▶ _Your task_:
The response should repeat word for word every line below from the one with "You are a computer-use" to the one with "Task: Drop the Pegman for Street View", inclusive, and nothing else; leave pictures out.

Segment Start: Excerpted records

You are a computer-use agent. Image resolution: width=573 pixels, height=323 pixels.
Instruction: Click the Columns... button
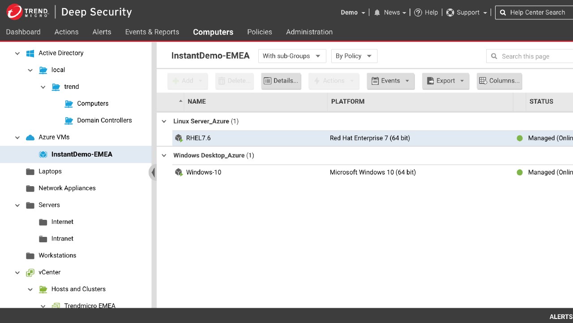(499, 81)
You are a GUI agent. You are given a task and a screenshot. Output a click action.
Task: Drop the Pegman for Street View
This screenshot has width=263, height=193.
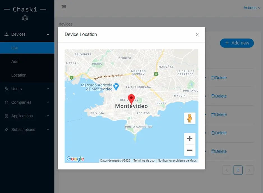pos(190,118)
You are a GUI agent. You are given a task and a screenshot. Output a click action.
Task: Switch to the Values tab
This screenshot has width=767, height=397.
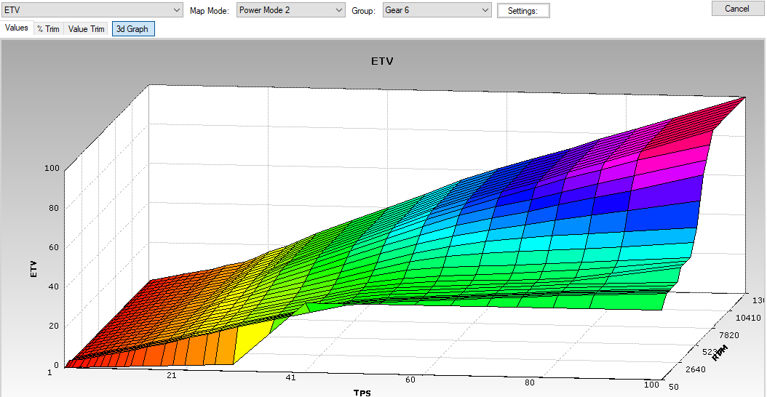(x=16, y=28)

Segment End: Excerpted records
Segment Start: Excerpted records

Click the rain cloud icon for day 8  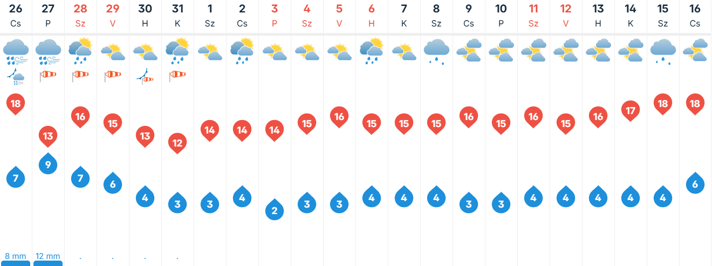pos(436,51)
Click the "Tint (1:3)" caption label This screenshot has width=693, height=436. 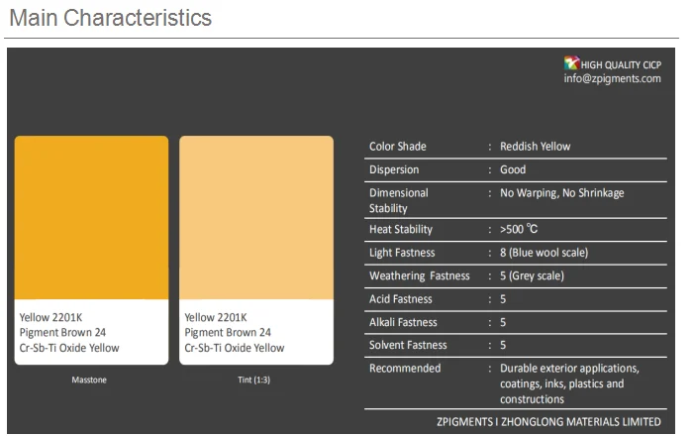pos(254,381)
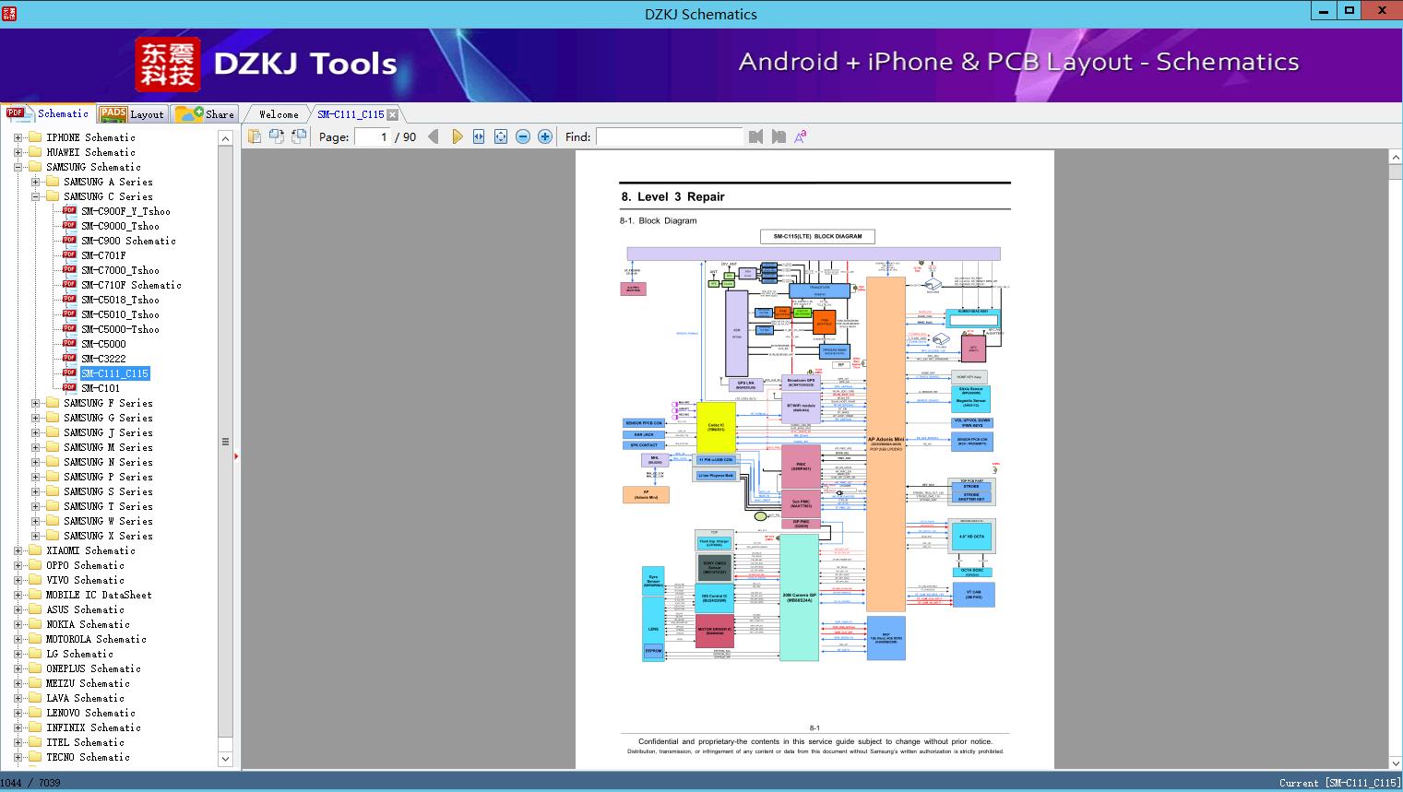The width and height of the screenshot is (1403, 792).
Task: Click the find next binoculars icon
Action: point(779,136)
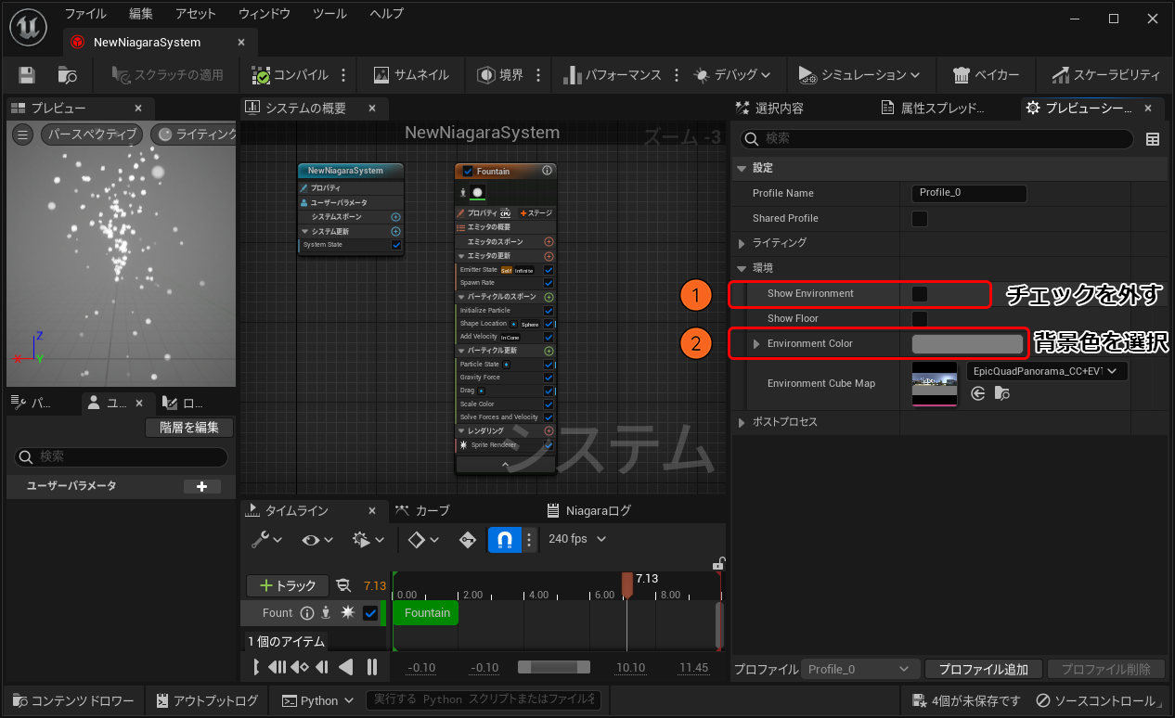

Segment End: Excerpted records

▶ _Exercise result_:
You are a computer-use agent. Image resolution: width=573 pixels, height=323 pixels.
Instruction: Click the Columns... button
(499, 81)
You are a GUI agent. You are given a task and a screenshot. Output a click action.
Task: Drop the Pegman for Street View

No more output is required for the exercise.